McAllen is often called a “perrera” by people who’ve been through it. That’s “Doghouse,” because the people inside it feel like they’ve been caged like dogs.

Depressingly, you often end up asking people whether they went through the “hielera” (icebox) or the “perrera.” Both are fucking awful, but for different reasons. The hielera is a concrete box where you’re crammed like sausages into a small concrete room with multiple other people in frigid conditions, with benches to sit on but no beds. The perrera is just sleeping on the ground in a much more open space, but you’re in a fucking cage.

During your time in either of these short-term detention centers that CBP runs (“short-term” means that CBP generally intends to release people within 72 hours), you’ll generally be fed three “meals” a day, and two “snacks.” In many hieleras, themeals” often consist of one microwaved Goya bean burrito (~350 calories), one juice box (~60 calories), and one packet of crackers (~200 calories). The snacks consist of a juice box and a packet of crackers. Sometimes the meals just consist of a couple slices of baloney on wonderbread. Children are supposed to get nutritionally appropriate meals, but other than babies/toddlers who’ll get slightly better food, they generally don’t.

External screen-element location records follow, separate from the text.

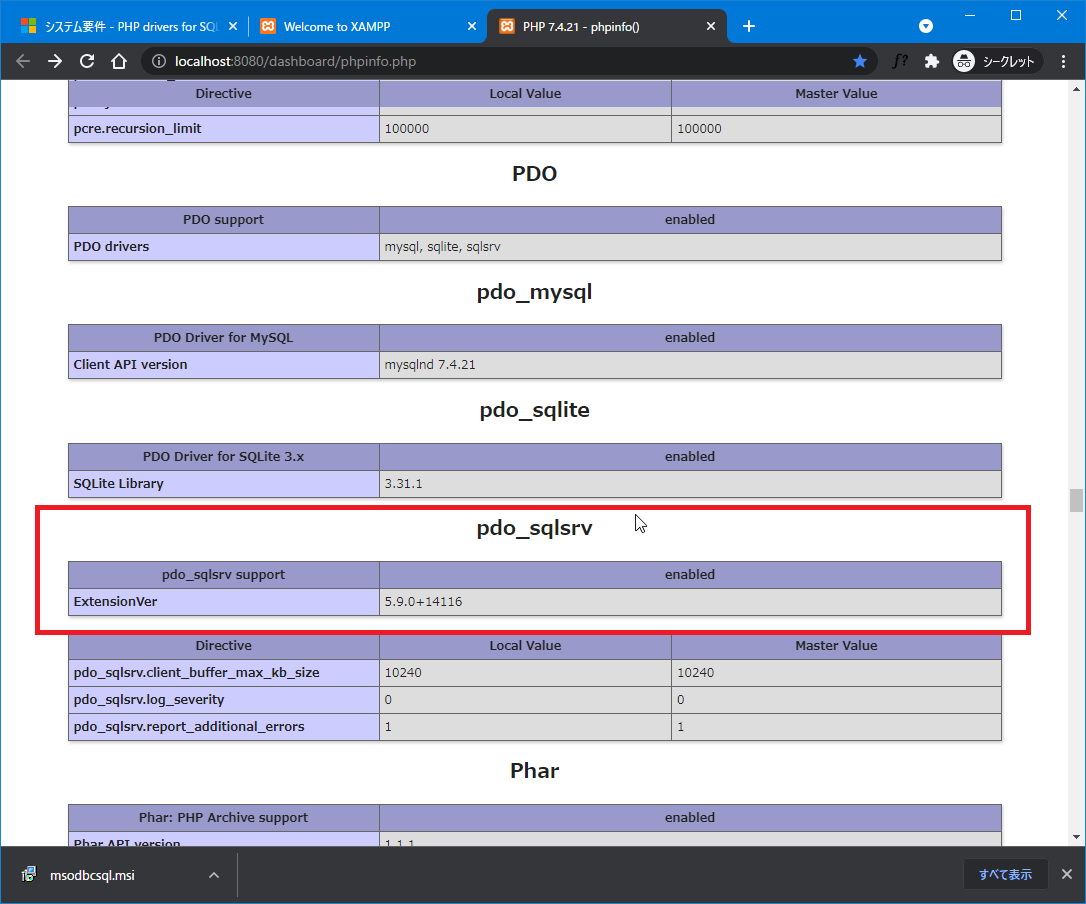
Task: Close the PHP 7.4.21 phpinfo tab
Action: click(711, 26)
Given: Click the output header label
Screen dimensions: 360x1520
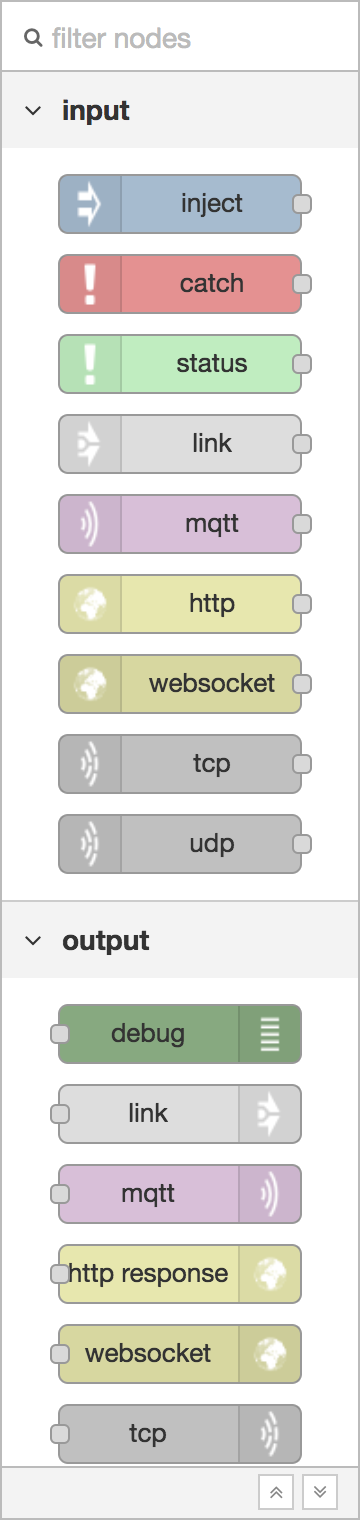Looking at the screenshot, I should (x=106, y=941).
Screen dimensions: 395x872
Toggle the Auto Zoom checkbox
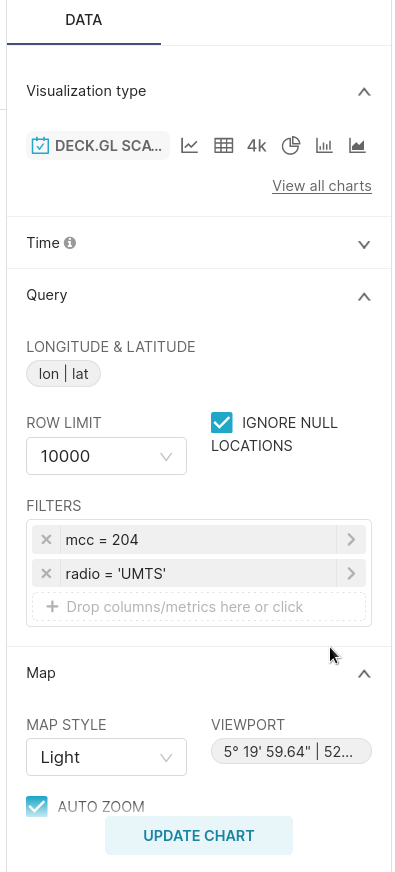37,806
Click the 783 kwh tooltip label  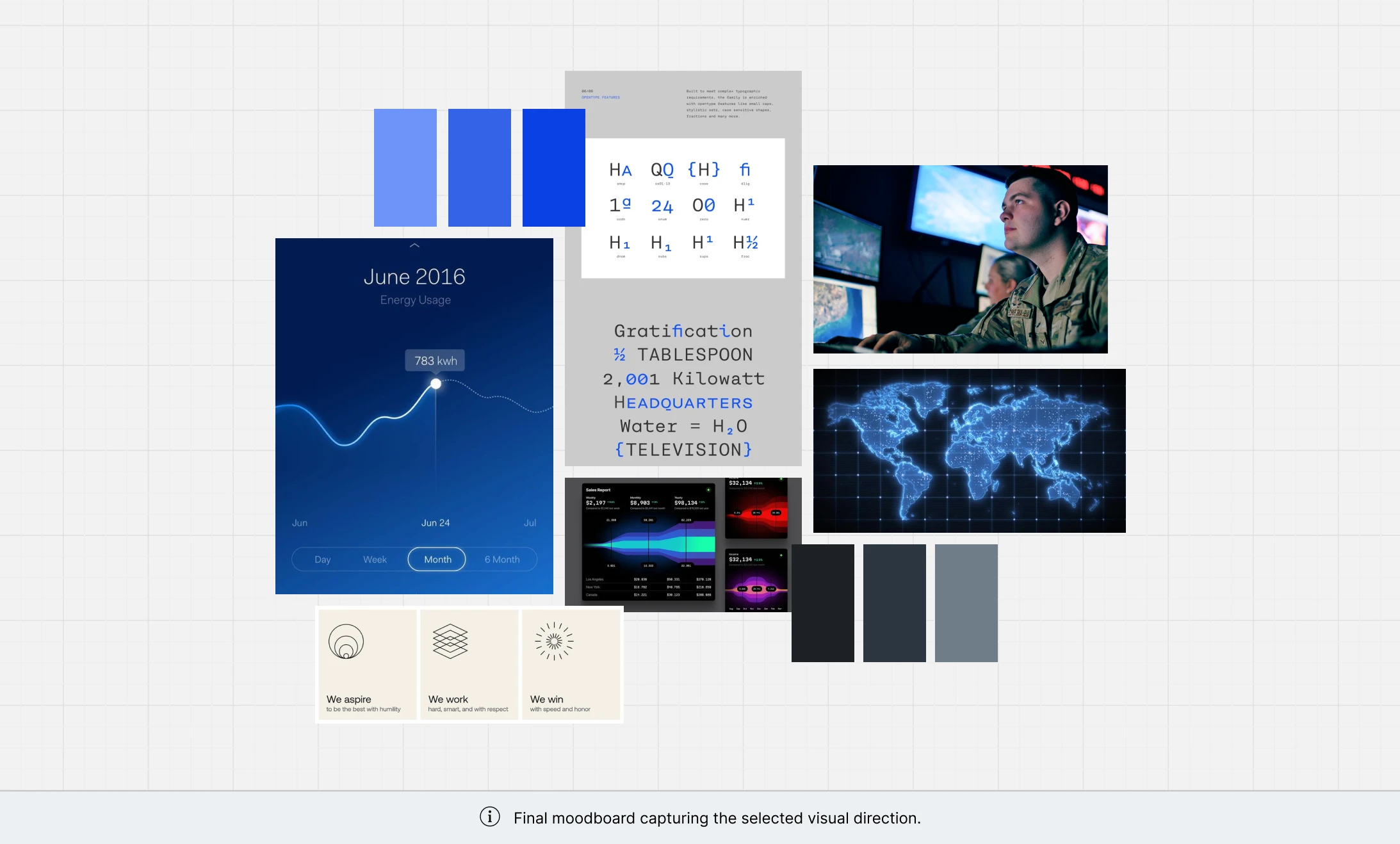click(x=435, y=361)
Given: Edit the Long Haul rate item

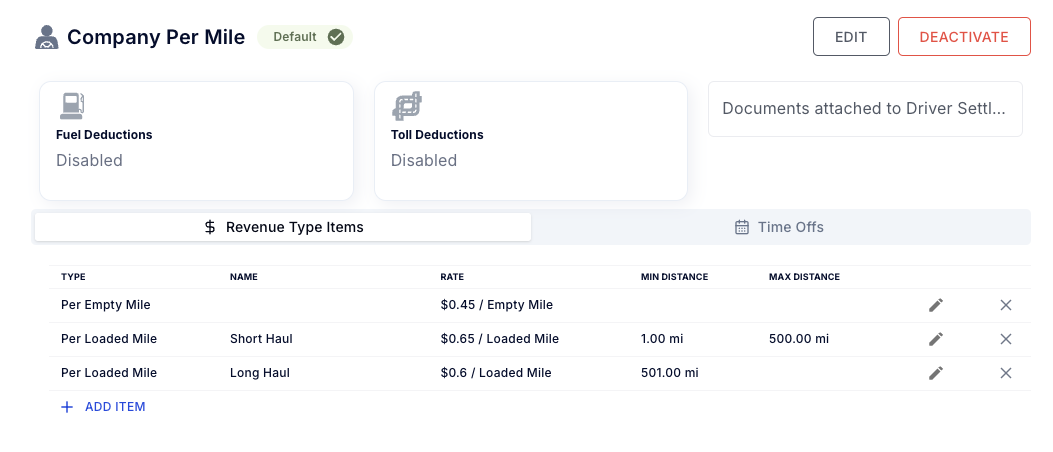Looking at the screenshot, I should click(x=936, y=373).
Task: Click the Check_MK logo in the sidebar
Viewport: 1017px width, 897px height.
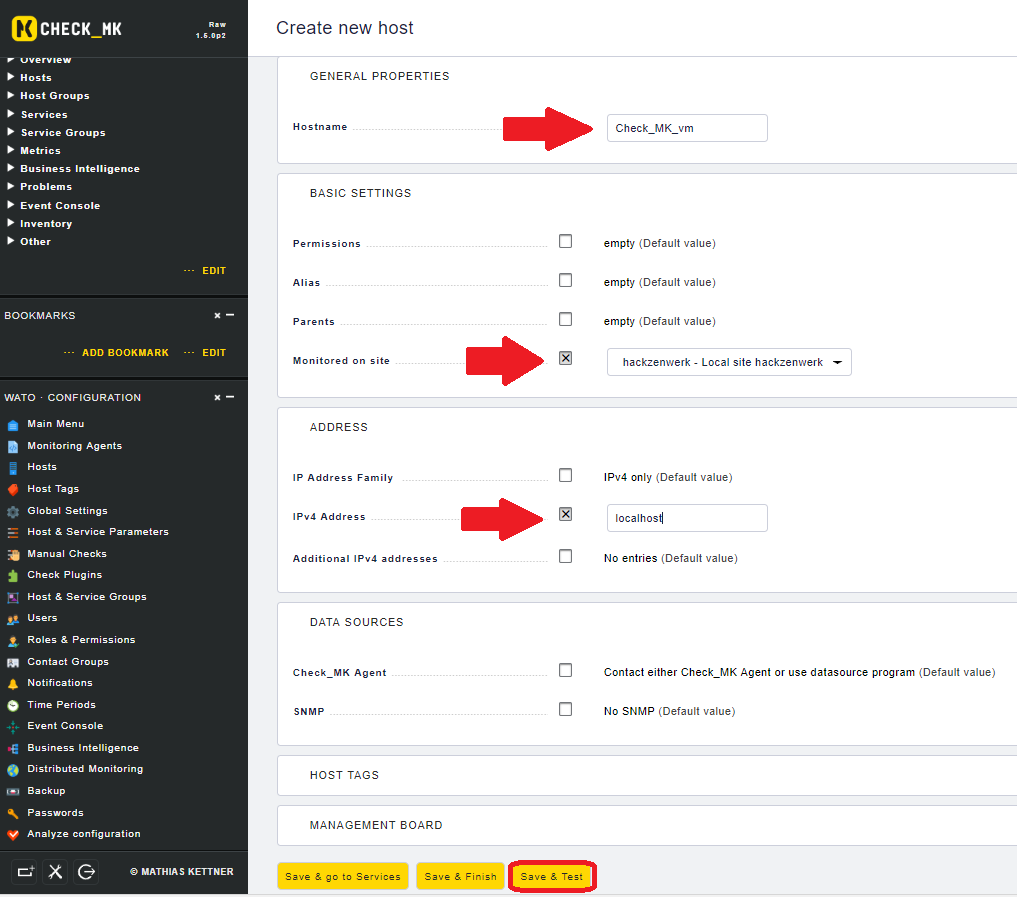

The food is so bad that many migrants refuse to eat it after a couple of times getting the same shit. One asylum-seeker once told me that even the trip through Mexico wasn’t as bad as her three days in the perrera; locked in a fucking cage, terrified, unsure of what was going to happen, and being fed awful food that barely enough calories to stave off hunger pangs.

The thing is, at least in the past, at least families got to stay together during the perrera and the hielera stage. Sure, it was very traumatizing... but at least the kids had their parents there to cling to. Now it’s just incredibly traumatizing.